There are so many that sound bad in English.
popular Israeli girls' names: Moran, Mor, Yael.
Anonymous
Israeli names in English, continued
Many Israelis name their kids now with US-Friendly names, under the assumption that sooner or later their kids will be, at least temporarily, "yordim". You see a lot of parveh names like "Ben" (not short for Benjamin but just "Ben" --hebrew for 'son') or Tom. However, there are still a few errors in judgment like "Osnat".
Anonymous
According to the last few
According to the last few comments, citizens of the world should all be naming their kids names that sound good in America? I am not sure if that sentiment is more ridiculous, stupid, American or arrogant. This is exactly why the rest of the world 'laughs' at Americans, thinking we are all ignorant hicks - shame.
Anonymous
Beat this
I went to high school with a kid named "Ulysses Rosenzweig". Talk about your classic Jewish-Hellenic dichotomy right there.
Rokhl
Hey, Rokhl is a matriarch!
So, wait, someone named Tahl is hating on the name Rokhl? What's so 'hilarious' about Yiddish names? That they're hundreds of years old? That they're connected to generations of Jews that came before me? I'm confused.

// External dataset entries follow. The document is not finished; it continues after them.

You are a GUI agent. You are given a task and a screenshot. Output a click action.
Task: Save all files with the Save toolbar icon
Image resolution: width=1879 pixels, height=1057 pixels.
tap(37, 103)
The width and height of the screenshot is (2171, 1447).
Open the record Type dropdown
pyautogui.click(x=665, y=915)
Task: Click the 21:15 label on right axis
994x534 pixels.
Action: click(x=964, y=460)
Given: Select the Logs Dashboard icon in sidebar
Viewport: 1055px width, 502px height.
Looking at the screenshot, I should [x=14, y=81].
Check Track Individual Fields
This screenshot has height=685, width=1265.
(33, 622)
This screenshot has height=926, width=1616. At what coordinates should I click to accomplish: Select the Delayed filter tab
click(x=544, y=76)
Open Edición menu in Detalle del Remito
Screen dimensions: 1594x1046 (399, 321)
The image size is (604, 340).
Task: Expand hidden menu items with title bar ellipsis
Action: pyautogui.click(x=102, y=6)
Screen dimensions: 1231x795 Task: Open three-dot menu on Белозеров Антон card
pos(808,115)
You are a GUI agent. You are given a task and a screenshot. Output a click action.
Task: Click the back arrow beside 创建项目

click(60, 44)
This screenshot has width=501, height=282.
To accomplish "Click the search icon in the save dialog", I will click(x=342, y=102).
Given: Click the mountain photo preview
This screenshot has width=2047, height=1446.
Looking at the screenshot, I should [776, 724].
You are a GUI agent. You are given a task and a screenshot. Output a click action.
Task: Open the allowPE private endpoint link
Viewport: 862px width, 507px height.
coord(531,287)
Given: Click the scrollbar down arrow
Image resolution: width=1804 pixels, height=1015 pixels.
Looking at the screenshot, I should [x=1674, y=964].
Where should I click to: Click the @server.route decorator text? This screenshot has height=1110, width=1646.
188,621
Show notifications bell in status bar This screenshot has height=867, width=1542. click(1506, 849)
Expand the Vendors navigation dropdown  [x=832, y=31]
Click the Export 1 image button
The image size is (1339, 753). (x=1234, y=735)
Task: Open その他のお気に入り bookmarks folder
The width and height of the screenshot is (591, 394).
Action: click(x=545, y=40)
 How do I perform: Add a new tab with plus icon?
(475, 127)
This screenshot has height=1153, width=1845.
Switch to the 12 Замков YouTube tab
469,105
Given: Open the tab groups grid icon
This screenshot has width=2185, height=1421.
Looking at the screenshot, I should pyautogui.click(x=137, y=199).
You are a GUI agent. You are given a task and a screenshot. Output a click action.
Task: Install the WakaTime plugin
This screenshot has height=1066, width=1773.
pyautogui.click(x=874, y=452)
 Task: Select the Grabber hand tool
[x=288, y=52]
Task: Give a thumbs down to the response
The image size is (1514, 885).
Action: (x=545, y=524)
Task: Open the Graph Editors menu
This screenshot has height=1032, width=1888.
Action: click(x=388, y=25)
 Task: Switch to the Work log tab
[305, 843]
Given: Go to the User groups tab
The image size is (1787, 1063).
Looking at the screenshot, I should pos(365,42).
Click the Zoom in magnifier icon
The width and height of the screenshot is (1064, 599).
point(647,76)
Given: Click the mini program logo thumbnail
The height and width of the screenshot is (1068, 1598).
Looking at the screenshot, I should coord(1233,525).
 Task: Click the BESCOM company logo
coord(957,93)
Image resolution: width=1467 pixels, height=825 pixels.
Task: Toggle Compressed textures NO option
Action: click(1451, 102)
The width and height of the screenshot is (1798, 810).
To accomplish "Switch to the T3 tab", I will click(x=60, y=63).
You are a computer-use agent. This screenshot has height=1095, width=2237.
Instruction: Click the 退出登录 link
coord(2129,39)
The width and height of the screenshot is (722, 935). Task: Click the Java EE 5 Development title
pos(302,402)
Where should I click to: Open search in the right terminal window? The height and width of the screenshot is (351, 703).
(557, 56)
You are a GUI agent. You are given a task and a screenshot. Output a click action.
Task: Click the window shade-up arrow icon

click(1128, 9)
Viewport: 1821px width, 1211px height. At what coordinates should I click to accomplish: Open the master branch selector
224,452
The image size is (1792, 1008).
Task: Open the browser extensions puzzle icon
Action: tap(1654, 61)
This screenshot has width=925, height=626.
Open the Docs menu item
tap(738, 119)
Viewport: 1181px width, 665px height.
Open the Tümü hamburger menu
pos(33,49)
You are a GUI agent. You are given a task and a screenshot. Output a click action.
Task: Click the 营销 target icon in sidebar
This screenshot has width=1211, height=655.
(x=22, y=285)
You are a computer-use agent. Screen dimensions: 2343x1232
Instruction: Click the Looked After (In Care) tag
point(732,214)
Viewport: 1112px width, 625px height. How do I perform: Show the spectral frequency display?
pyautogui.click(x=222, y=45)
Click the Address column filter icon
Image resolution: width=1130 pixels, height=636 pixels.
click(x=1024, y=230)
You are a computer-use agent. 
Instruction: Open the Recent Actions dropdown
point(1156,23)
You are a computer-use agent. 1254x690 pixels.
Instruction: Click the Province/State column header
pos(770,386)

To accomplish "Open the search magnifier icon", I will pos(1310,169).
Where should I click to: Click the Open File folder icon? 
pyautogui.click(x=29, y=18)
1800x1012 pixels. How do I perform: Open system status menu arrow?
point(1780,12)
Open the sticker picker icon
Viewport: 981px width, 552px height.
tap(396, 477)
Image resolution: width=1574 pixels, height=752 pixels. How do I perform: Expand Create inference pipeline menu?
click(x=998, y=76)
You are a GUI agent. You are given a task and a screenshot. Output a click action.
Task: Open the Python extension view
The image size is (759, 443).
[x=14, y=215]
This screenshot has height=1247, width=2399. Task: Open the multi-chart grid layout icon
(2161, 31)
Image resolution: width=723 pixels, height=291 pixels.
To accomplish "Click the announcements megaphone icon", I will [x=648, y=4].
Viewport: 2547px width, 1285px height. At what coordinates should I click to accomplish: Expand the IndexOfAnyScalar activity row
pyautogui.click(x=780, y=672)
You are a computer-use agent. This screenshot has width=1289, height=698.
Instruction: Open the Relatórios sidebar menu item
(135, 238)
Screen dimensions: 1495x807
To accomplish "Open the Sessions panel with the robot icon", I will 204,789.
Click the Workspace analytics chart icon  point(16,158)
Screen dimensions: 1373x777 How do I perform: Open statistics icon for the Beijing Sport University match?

As for the double naming, that's also part of an old tradition that arose out of a cultural context and specific needs. For example, for a long time people didn't hold by last names, so instead of having 10 Sores, they'd have a Sore-Rokhl, Sore-Leah, Sore-Malke etc. Having double names also allowed parents to commemorate two deceased relatives.
yankl
Shame
You writers writing for a Jewish magazine shouldn't even be bothering if you're so self-hating about the names you're people have had for a thousand years. Especially the week before Holocaust rememberance day, you go making fun of the names that the majority of the victim's had. Why bother writing for a Jewish magazine. Why bother being Jewish? Shame, shame, shame.
anti-"Jewcy"
Over 90% of the staff at "Jewcy" aren't actually Jewish.
Don't get upset Yankl because "Jewcy" is not a Jewish website by any stretch of the imagination. The staff includes anti-Israel, pro-terrorist Arab Muslims and people with intermarriage parents, Jewish father and non-Jewish mother, who are not by any defination Jewish.
"Jewcy" is funded by anti-Jewish groups who want to undermine Judiasm by making it appear that Jews are anti-Israel, anti-Orthodox and pro-intermarriage. In reality real Jews have the opposite views.
Don't worry most of these frauds are old and unmarried or married to non-Jews. Most won't reproduce and the ones that will definately have non-Jewish children.
Don't worry because the radical left-wing, anti-Israel, self-hating, intermarried form of "Judaism" is on it's last legs. We'll have the last laugh.